4. 日常维护的停机时间：即使没有故障，当需要对 NameNode 所在的服务器进行硬件升级、打补丁或重启时，也必须停机，这在企业级 24x7 不间断运行的生产环境中是无法接受的。

总结来说，HA 架构的提出就是为了消除 NameNode 的单点故障，实现故障的秒级/分钟级自动切换，保证集群的持续可用。

---

二、 什么是 HDFS HA 架构？

为了解决单点故障，HDFS HA 架构引入了双 NameNode（或多 NameNode） 的设计。在一个典型的 HA 集群中，会有两台配置相同的机器运行 NameNode 服务：

• Active NameNode（活跃状态）：负责处理客户端的所有读写请求。
• Standby NameNode（备用状态）：作为热备节点，随时保持与 Active 节点的状态同步。一旦 Active 节点宕机，Standby 节点会迅速接管，成为新的 Active 节点。

HDFS HA 架构的核心组件与机制

为了让 Active 和 Standby 无缝切换，HA 架构设计了以下几个关键机制：

1. 元数据同步机制（共享存储）

Standby 必须实时拥有和 Active 完全一致的元数据。HDFS 引入了共享存储系统（通常是 QJM - Quorum Journal Manager，即一组 JournalNode 进程）：

• 当 Active NameNode 执行任何修改文件系统状态的操作（如创建文件、删除目录）时，它会将这些操作记录（EditLog）写入到多数派的 JournalNodes (JN) 中。
• Standby NameNode 会持续监听这些 JournalNodes，一旦发现有新的 EditLog 写入，就会拉取并在自己的内存中回放这些操作。
• 这样，Standby 的内存状态就能时刻与 Active 保持一致。

2. 数据块位置同步机制

HDFS 的元数据只记录“文件包含哪些块”，但不记录“这些块具体存在哪台 DataNode 上”，块位置信息是由 DataNode 启动时汇报给 NameNode 的。

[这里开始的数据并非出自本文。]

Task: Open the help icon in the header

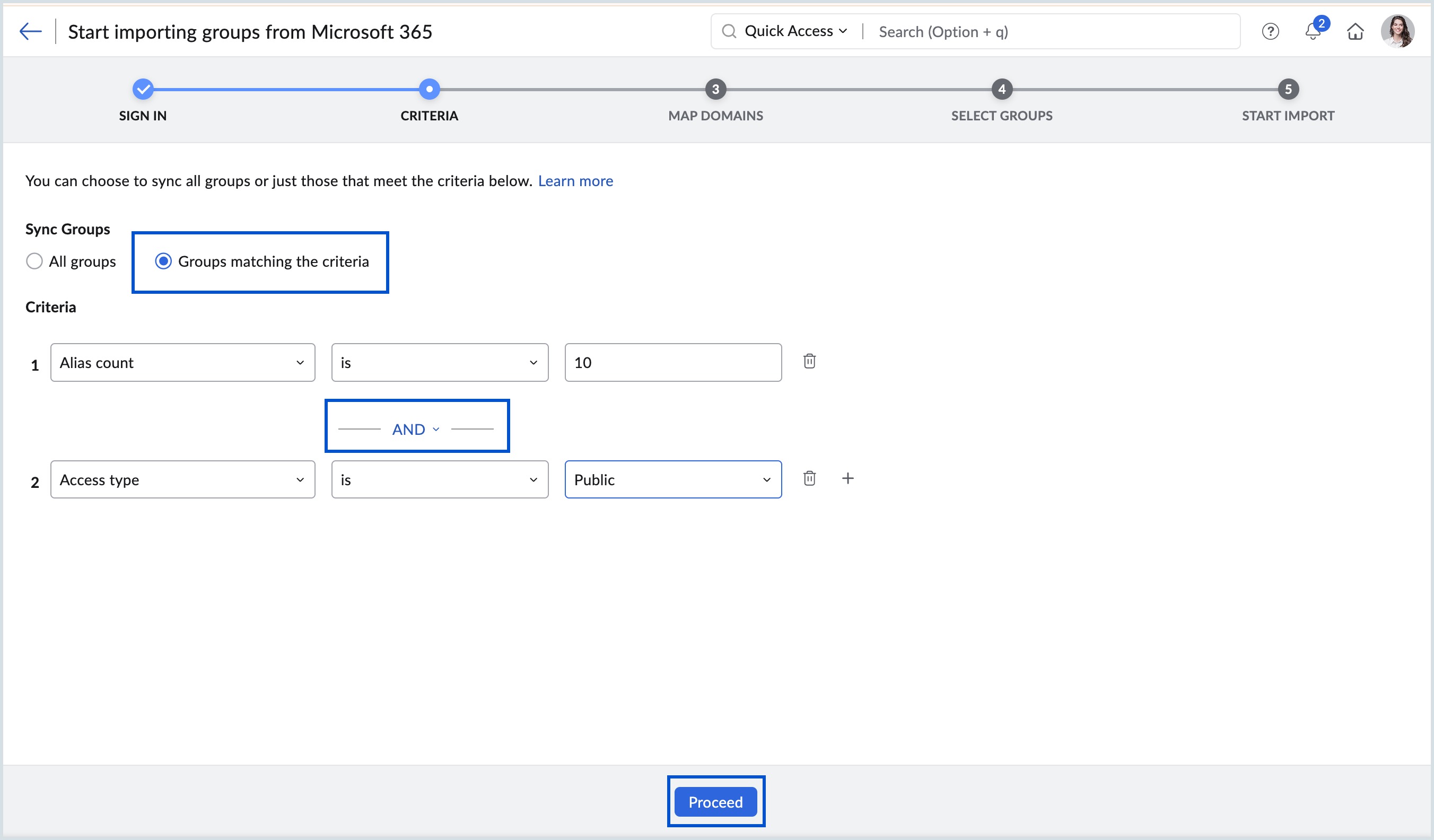Action: click(x=1270, y=31)
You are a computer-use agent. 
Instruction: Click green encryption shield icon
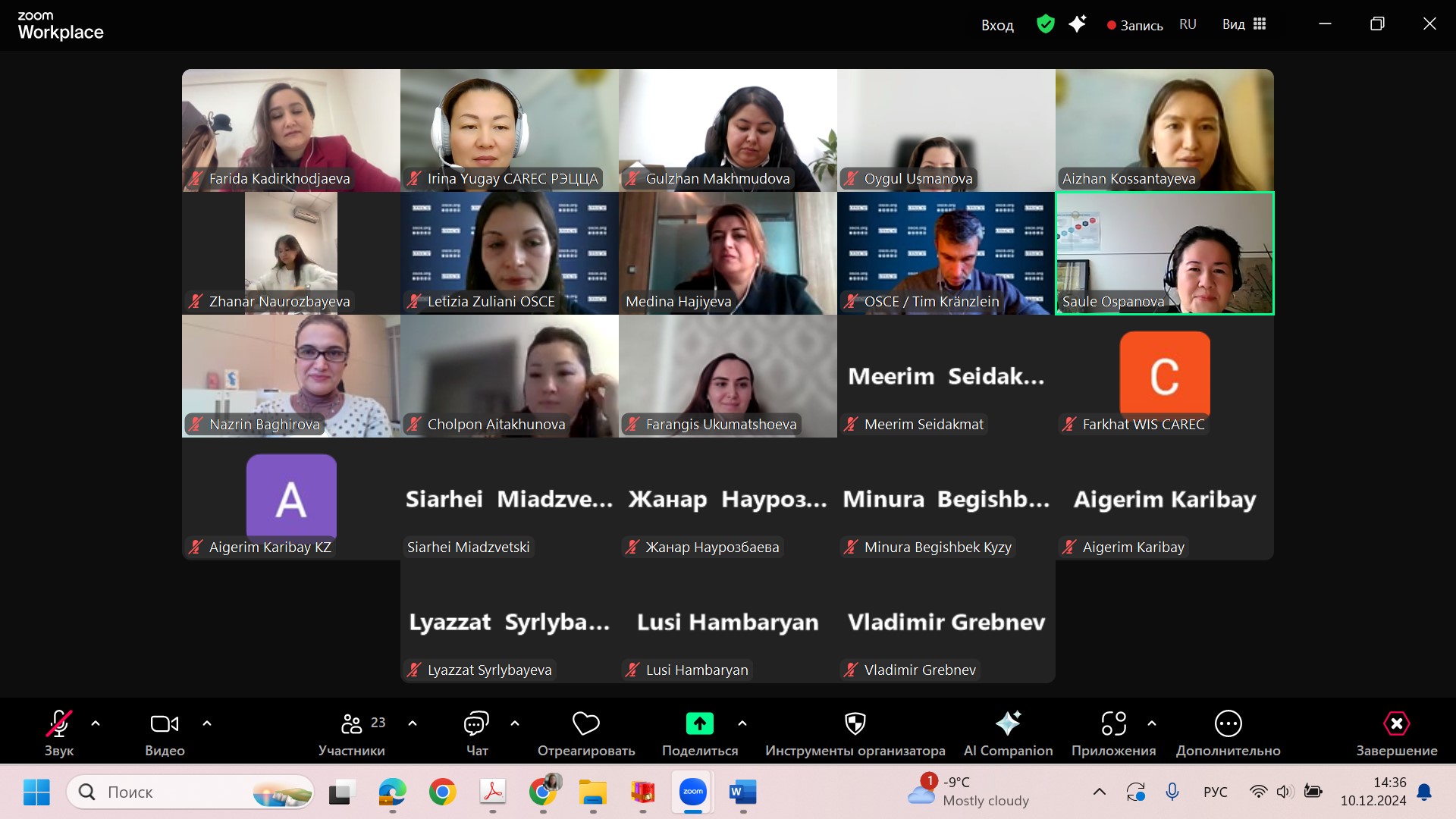click(1046, 24)
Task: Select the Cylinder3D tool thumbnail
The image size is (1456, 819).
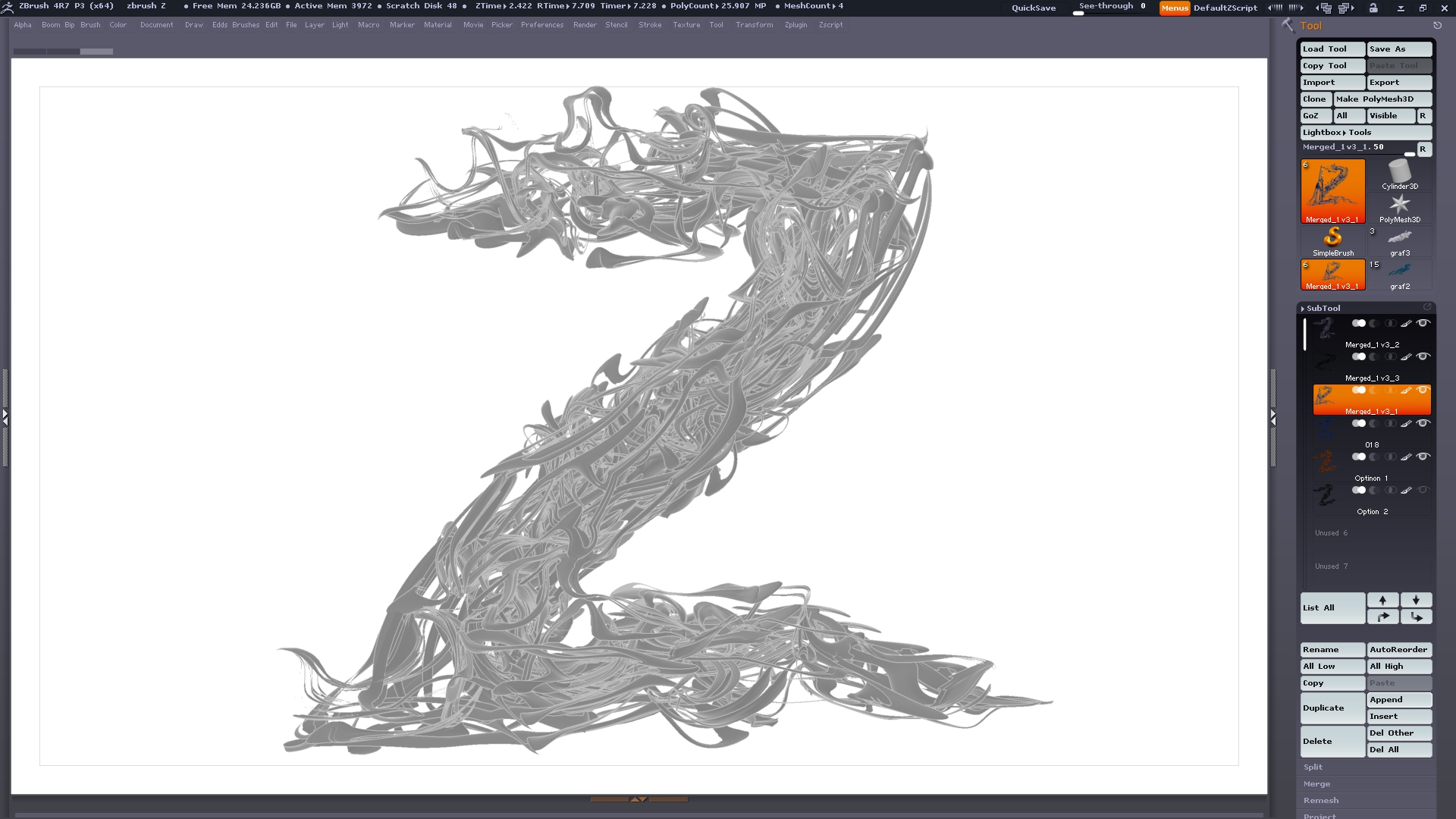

• 在 HA 架构下，所有的 DataNode 都会同时向 Active 和 Standby 两个 NameNode 发送心跳和块状态报告（Block Report）。
• 这确保了 Standby 节点不仅拥有最新的目录树，还拥有最新的数据块物理分布信息，接管时无需等待 DataNode 重新汇报。

3. 自动故障转移机制（Auto Failover）

虽然有了热备，但谁来决定什么时候切换？如果靠人工发现并切换，依然会有较长的服务中断。HDFS HA 引入了 ZooKeeper 来实现自动故障转移：

• ZKFailoverController (ZKFC)：在每台运行 NameNode 的机器上，都会运行一个 ZKFC 进程。
• ZKFC 负责监控本地 NameNode 的健康状态，并在 ZooKeeper 中保持一个“排他锁”。
• 如果 Active NameNode 崩溃，其对应的 ZKFC 会断开与 ZooKeeper 的连接，释放锁。
• Standby NameNode 的 ZKFC 监测到锁被释放，就会立刻去竞争这把锁。竞争成功后，它会触发本地的 Standby NameNode 转换为 Active 状态。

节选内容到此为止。